====== Pokazany fragment

Marzec - zmienny, kapryśny, zimny i gorący;
nieujarzmiony, cudowny, jedyny. Pełen drapieżnego piękna, grozy i rozkoszy...
Jest jak
świt, jak zapowiedź "nowego dnia". Obserwując pierwsze nieśmiałe kwiaty,
pobieramy lekcje siły i pokory.
Przyroda to najwspanialszy nauczyciel
ZMARTWYCHWSTANIA. Ileż to razy w życiu "umieramy"... Szczytne
marzenia, wielkie plany, gorące miłości, wszystko to lega w gruzach, rozsypuje
się, zmienia się w zgliszcza. Radość odchodzi bezpowrotnie. Mówimy
"to już jest koniec". Nasze serca bardziej są twarde od skostniałej
podczas mrozów ziemi.

============

(Części ćwiczenia):
- A) Co tekst o marcu nazywa najwspanialszym nauczycielem zmartwychwstania?
- B) Kontynuuj tekst o marcu, zaczynając po zdaniu o sercach twardszych od skostniałej ziemi.

====== Wyciąg z danych

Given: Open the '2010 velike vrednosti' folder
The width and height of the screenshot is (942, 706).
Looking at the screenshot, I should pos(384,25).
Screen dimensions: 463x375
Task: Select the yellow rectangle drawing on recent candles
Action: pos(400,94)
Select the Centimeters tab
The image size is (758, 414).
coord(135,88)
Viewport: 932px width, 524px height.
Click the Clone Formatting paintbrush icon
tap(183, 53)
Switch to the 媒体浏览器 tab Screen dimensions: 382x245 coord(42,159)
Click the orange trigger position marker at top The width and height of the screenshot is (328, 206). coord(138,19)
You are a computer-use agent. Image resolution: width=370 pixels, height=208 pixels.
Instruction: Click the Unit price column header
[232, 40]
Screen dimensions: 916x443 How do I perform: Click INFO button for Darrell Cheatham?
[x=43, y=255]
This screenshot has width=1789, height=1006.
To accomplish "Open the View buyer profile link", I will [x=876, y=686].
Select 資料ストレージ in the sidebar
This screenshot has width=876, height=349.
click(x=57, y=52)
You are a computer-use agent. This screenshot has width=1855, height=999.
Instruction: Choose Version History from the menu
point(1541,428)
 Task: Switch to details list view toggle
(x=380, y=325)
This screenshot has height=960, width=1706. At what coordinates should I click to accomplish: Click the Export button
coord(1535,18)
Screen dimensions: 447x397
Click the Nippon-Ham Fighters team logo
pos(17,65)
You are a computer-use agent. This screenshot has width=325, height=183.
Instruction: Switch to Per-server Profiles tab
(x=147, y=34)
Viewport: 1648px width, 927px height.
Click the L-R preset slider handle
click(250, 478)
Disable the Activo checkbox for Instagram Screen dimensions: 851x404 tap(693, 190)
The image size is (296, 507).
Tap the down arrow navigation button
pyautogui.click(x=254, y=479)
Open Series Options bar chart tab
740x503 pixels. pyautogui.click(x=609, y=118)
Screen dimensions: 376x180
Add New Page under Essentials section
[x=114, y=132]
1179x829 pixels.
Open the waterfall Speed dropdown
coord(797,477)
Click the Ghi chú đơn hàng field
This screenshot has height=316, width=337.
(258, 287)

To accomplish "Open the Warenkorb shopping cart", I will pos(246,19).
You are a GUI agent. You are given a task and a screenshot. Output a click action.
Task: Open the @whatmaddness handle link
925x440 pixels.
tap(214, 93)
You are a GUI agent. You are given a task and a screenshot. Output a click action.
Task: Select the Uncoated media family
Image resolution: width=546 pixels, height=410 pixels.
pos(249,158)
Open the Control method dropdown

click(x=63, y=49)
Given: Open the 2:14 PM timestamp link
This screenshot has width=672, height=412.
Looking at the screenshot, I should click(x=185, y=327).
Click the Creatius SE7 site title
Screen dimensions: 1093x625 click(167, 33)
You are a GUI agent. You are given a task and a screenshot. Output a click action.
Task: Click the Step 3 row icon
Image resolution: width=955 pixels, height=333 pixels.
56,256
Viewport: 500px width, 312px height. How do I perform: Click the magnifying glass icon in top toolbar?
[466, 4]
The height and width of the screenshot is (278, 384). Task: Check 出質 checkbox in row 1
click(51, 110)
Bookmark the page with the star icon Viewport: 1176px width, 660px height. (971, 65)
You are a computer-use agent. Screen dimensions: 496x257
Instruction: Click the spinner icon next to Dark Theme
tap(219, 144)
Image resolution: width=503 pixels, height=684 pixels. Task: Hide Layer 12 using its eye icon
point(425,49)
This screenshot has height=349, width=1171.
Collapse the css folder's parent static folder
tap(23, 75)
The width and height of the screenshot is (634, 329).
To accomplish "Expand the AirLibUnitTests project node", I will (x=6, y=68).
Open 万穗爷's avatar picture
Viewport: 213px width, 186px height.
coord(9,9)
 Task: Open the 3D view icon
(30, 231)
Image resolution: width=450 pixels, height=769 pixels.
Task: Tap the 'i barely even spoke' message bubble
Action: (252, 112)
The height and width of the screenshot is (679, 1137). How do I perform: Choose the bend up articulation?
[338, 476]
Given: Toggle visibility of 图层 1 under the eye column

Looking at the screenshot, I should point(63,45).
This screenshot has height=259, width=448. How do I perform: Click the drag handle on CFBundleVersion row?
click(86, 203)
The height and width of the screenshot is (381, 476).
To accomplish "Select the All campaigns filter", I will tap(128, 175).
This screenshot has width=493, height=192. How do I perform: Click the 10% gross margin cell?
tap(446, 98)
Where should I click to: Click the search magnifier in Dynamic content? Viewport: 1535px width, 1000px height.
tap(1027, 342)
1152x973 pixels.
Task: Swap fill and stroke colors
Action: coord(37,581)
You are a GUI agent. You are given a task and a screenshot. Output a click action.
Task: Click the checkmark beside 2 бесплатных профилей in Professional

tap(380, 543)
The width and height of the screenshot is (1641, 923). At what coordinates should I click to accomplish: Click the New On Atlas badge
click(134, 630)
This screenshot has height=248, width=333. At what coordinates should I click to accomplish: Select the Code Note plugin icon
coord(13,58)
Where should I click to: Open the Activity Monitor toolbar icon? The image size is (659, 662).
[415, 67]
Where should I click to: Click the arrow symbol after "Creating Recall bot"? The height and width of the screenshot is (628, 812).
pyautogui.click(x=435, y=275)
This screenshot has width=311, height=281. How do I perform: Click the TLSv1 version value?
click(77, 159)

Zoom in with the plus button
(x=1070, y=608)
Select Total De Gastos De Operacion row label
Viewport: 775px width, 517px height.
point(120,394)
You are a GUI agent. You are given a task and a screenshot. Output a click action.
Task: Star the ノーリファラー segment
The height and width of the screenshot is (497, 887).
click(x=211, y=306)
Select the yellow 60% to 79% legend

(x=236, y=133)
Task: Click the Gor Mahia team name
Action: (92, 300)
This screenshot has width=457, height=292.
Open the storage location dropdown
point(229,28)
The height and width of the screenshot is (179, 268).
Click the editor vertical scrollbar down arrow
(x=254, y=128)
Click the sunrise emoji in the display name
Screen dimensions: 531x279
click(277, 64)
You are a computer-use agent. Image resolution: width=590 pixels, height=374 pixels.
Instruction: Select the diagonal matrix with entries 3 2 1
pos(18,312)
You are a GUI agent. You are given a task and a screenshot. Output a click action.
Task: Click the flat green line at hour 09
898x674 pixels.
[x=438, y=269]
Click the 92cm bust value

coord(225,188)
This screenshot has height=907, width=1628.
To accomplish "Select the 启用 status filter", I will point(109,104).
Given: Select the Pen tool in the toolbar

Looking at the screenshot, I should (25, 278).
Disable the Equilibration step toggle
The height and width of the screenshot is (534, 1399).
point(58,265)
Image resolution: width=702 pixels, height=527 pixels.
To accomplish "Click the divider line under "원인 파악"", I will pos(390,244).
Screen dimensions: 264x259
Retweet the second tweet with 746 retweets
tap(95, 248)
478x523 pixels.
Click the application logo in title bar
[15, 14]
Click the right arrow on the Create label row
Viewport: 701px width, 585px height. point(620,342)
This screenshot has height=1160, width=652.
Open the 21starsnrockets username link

============

(Udzielone odpowiedzi):
- A) Przyrodę.

- B)
Jesteśmy
jak te bezlistne drzewa, wyniośli, surowi i zimni... I wtedy
niespodzianie przylatują ptaki -
zapowiedź szczęścia, zwiastun wiosny. Nic nie robią sobie z naszej
szarości i niegościnności, wiedzą, że wnet pojawią się kwiaty, liście, znów
wrócimy do żywych....
Jak
śpiewał Stanisław Soyka
Gdy wszystko
idzie źle
I nie masz dokąd pójść
Przyjaciół tłum rozproszył się
Wydaje ci się, że
Tak pozostanie już
Lecz okazuje się, że nie — bo oto:
Budzi się z nocy nowy dzień
Nieskalanie czyste niebo
Co było wczoraj odeszło w cień
Niepamięci, niech się święci
Cud niepamięci
Cud niepamięci
Cud...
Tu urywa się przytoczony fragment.